• **The problem**:
Copy out exactly the lines from the one with "2000x1423 pixels. Task: Click" through the last line of the listing below, both included, but none of the pictures.

• **Records shown**:
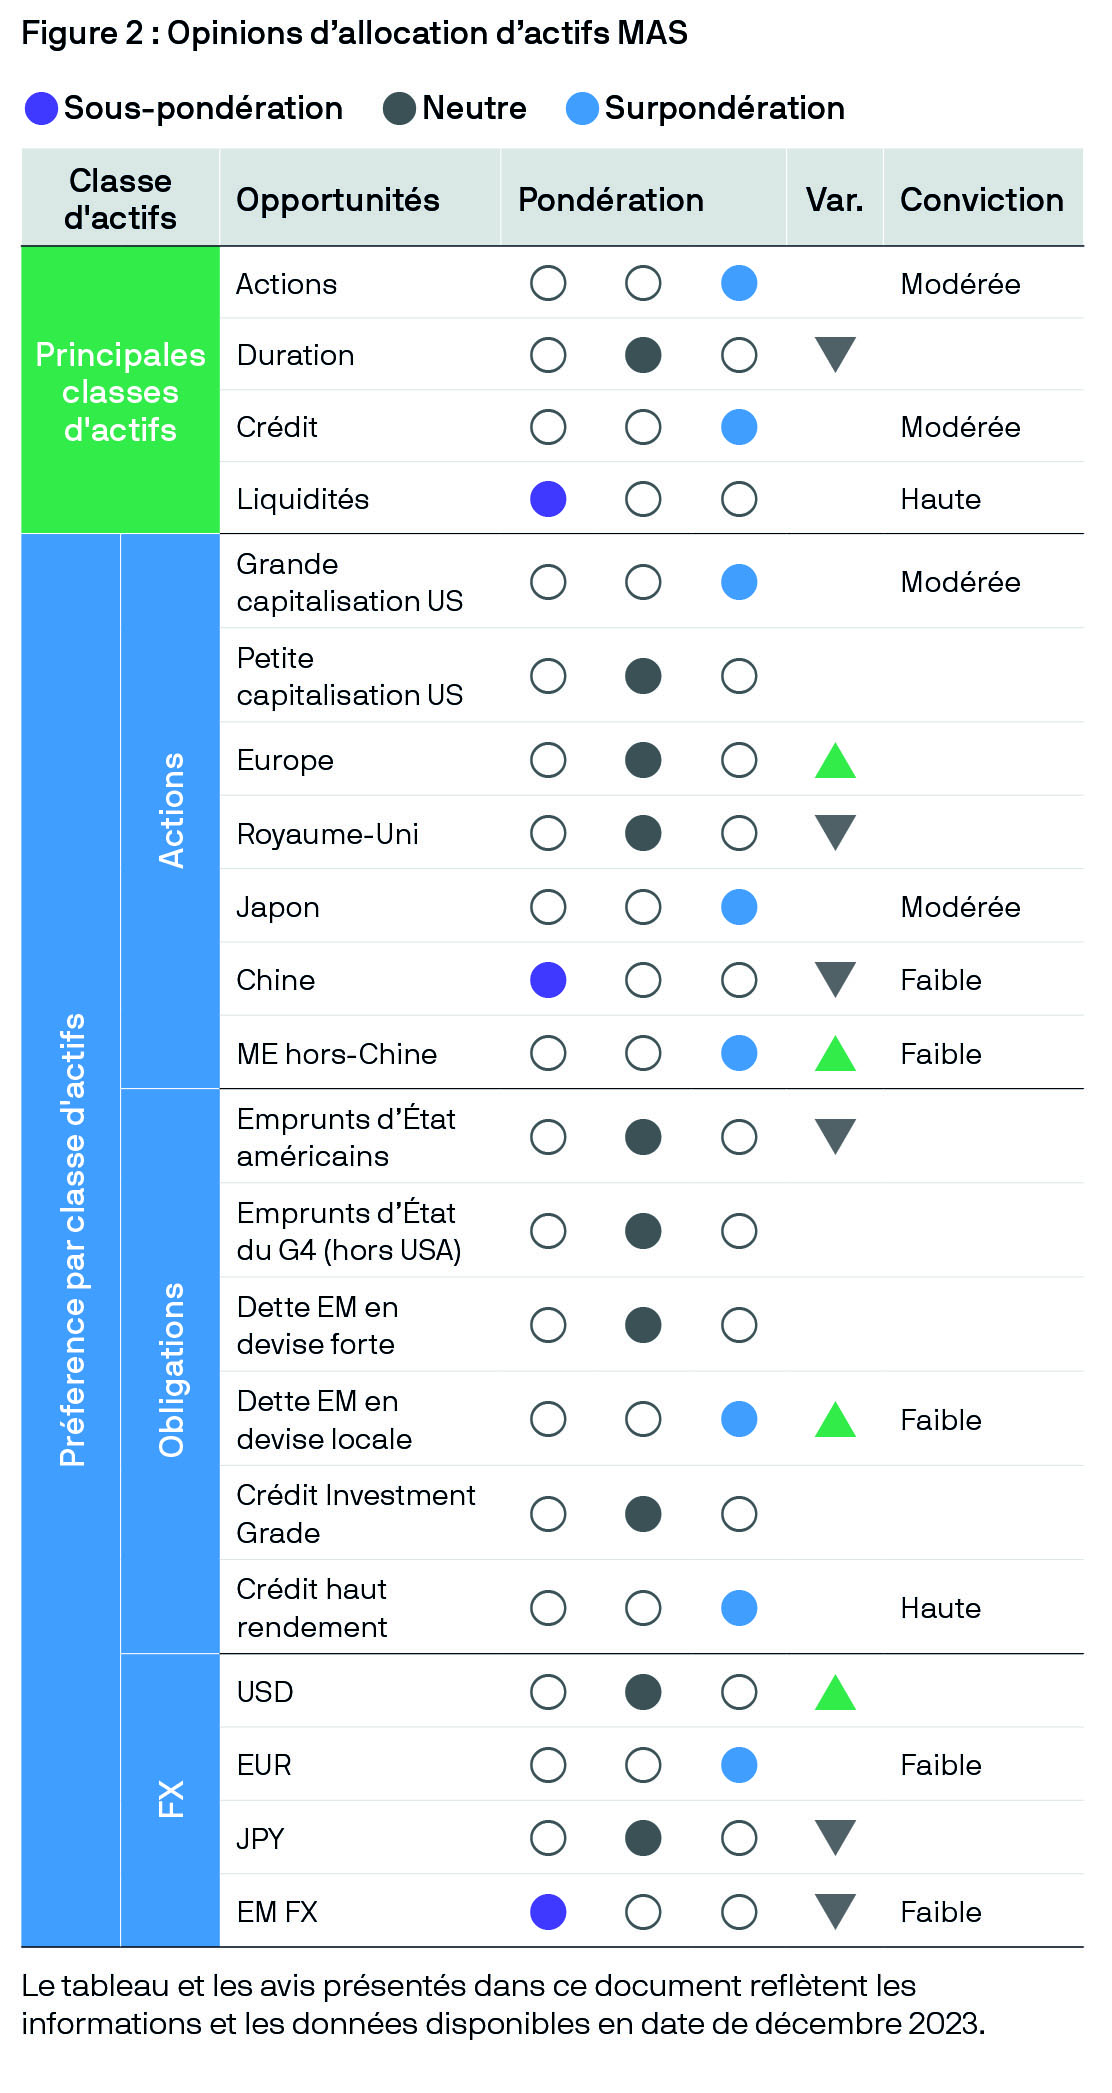Click the Opportunités column header
The width and height of the screenshot is (1112, 2093).
338,200
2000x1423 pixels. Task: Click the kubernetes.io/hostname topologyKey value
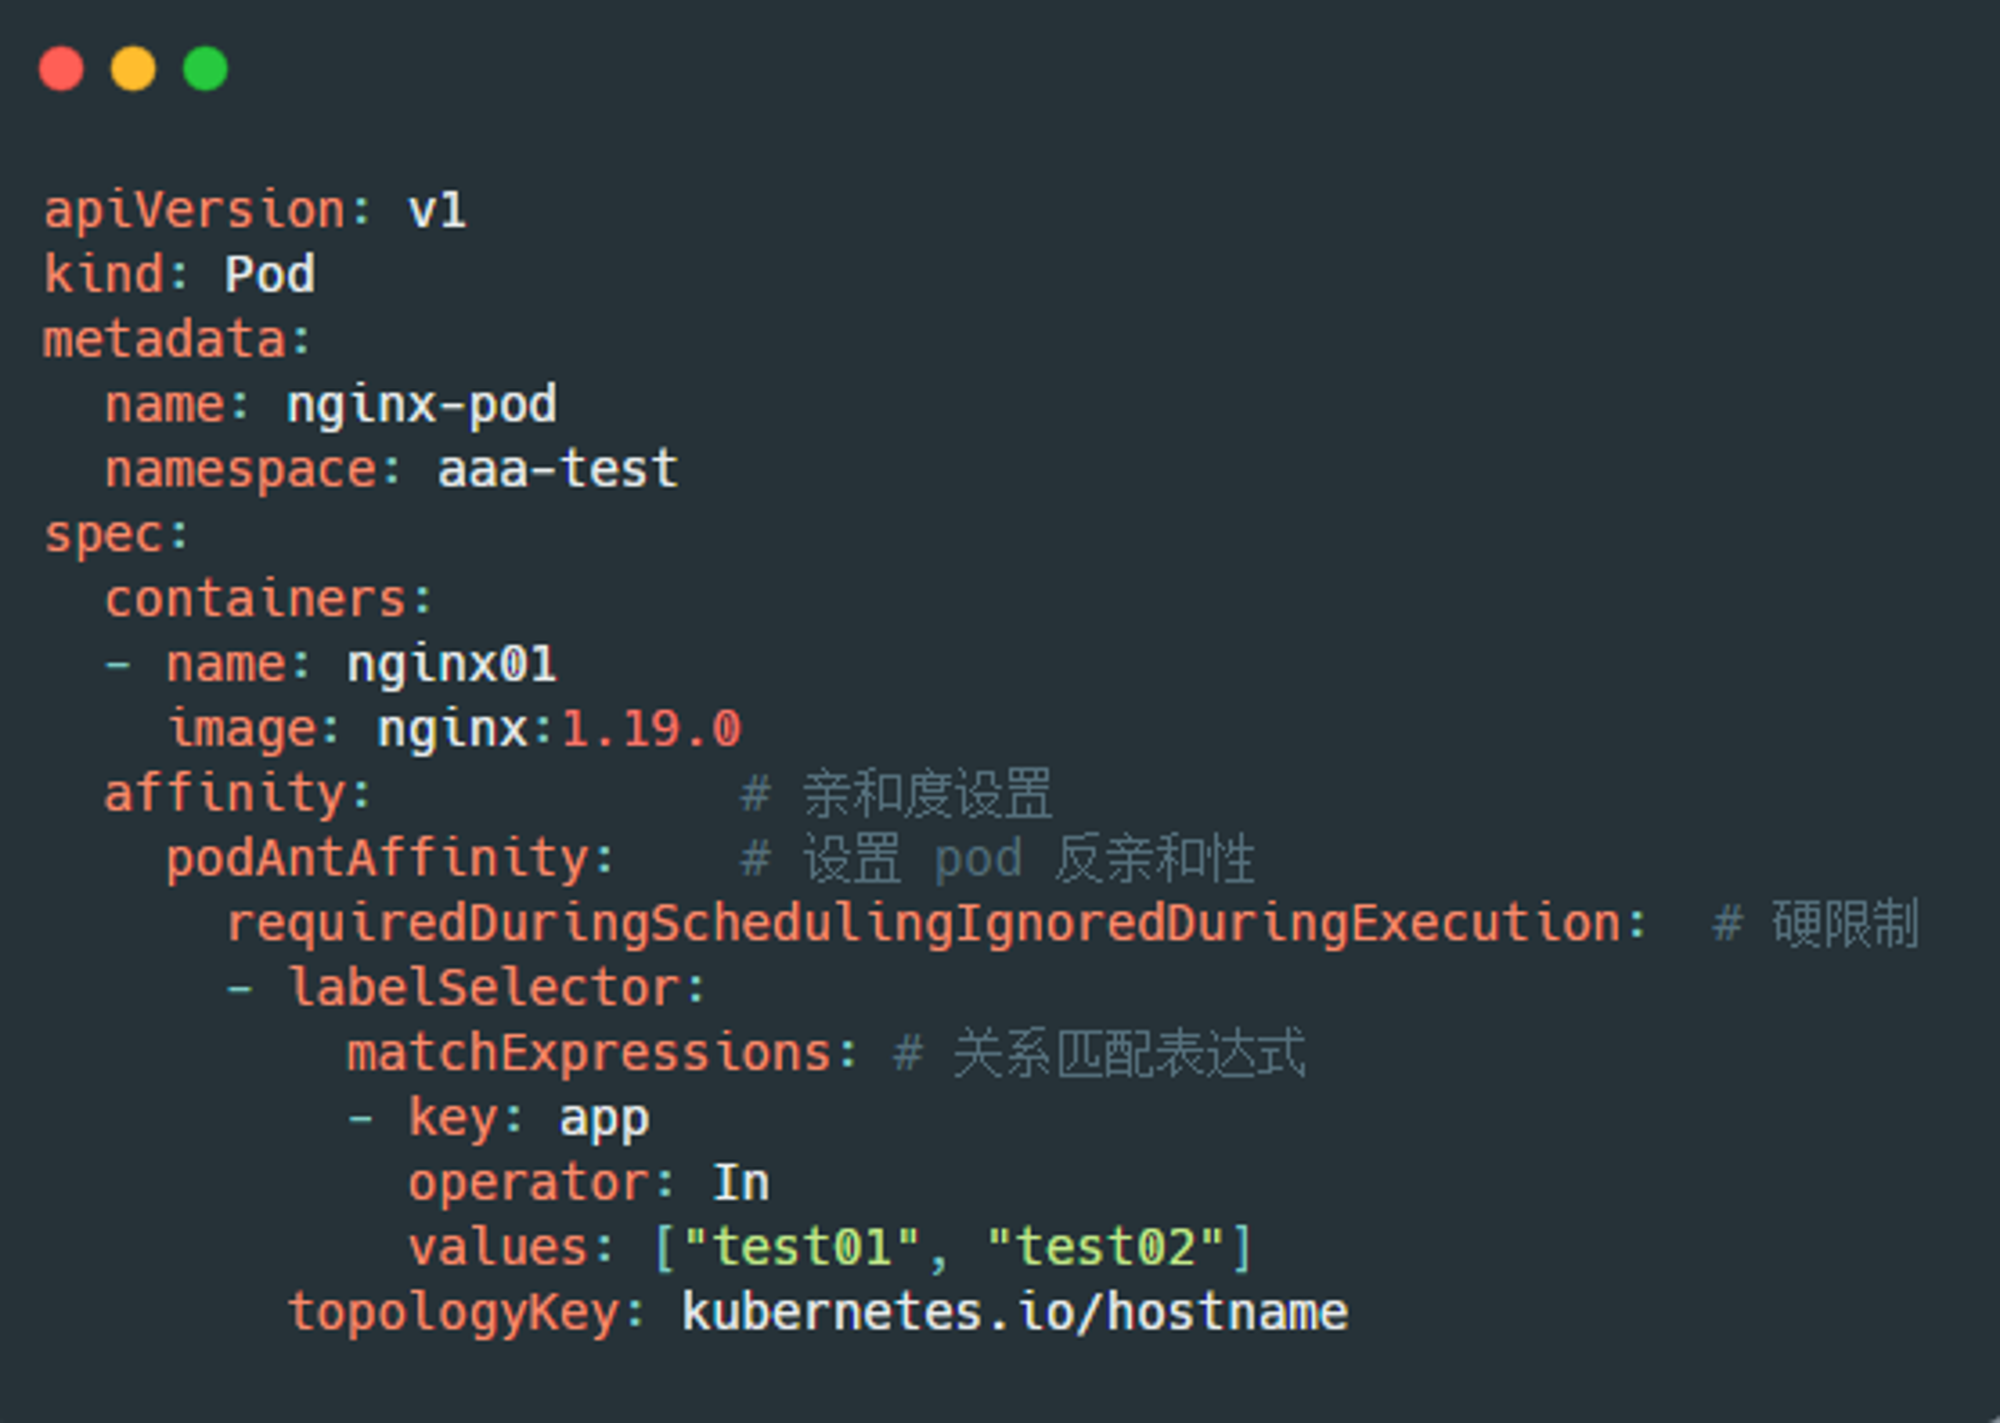[1015, 1312]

• **The completed task**:
2000x1423 pixels. Task: Click the kubernetes.io/hostname topologyKey value
[1015, 1312]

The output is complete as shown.